*** Opening of TASK MATERIAL ***

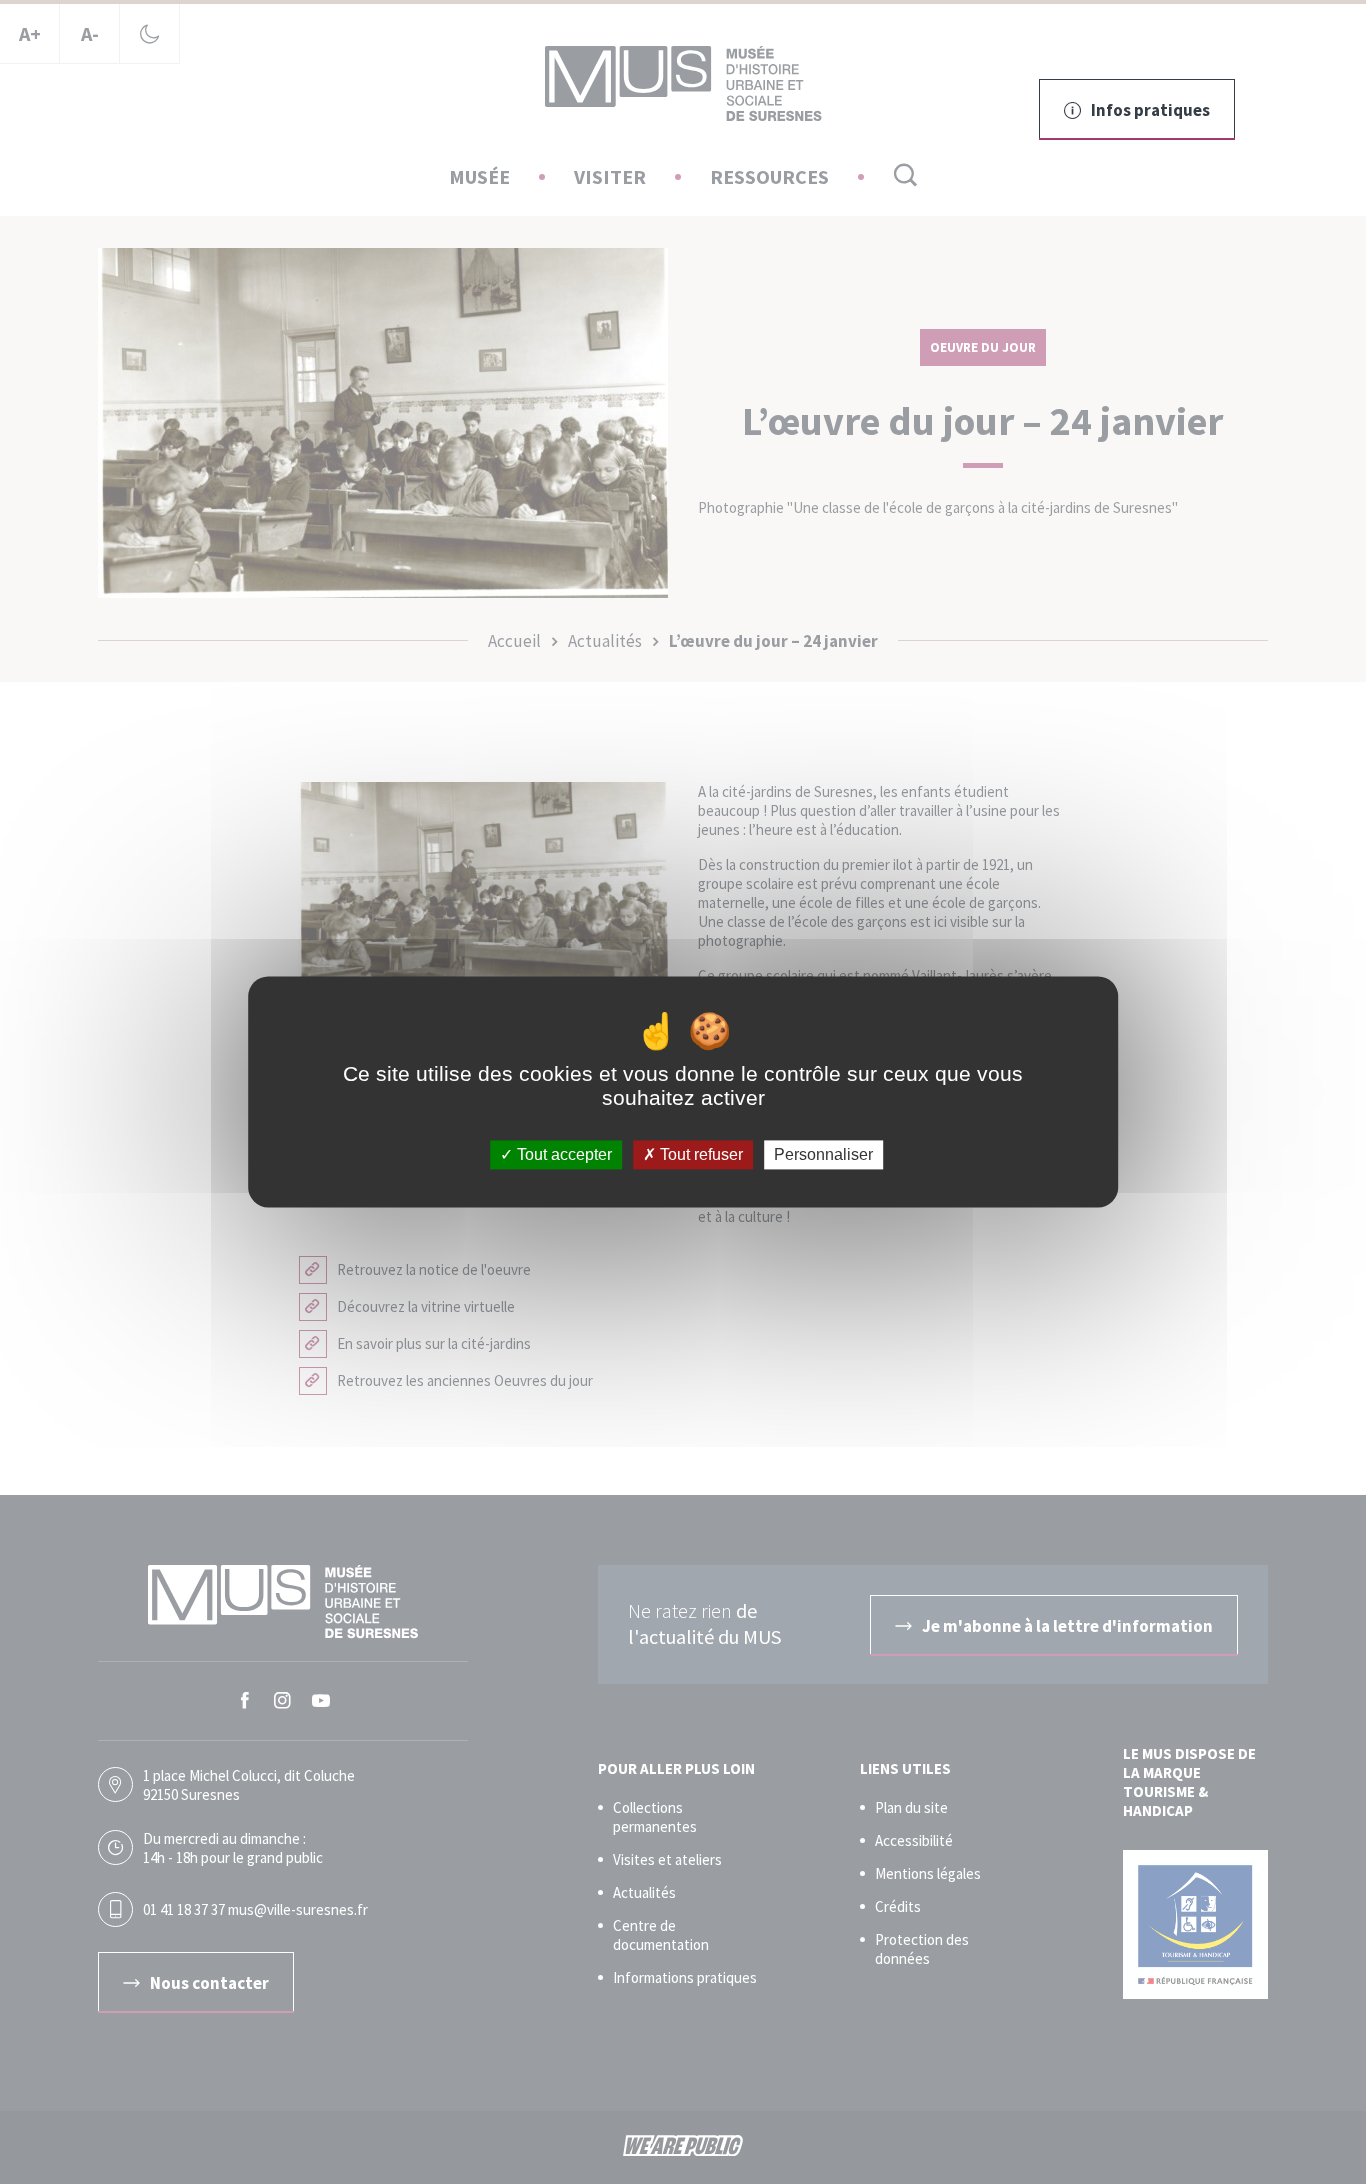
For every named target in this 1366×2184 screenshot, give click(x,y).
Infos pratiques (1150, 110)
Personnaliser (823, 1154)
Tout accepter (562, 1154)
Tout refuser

*** Close of TASK MATERIAL ***

■ ACTION ITEM
The answer must be an exact copy of every record above, minus the pictures.

■ RESULT OF THE TASK
For every named target in this 1366×2184 screenshot, give click(x,y).
Infos pratiques (1150, 110)
Personnaliser (823, 1154)
Tout accepter (562, 1154)
Tout refuser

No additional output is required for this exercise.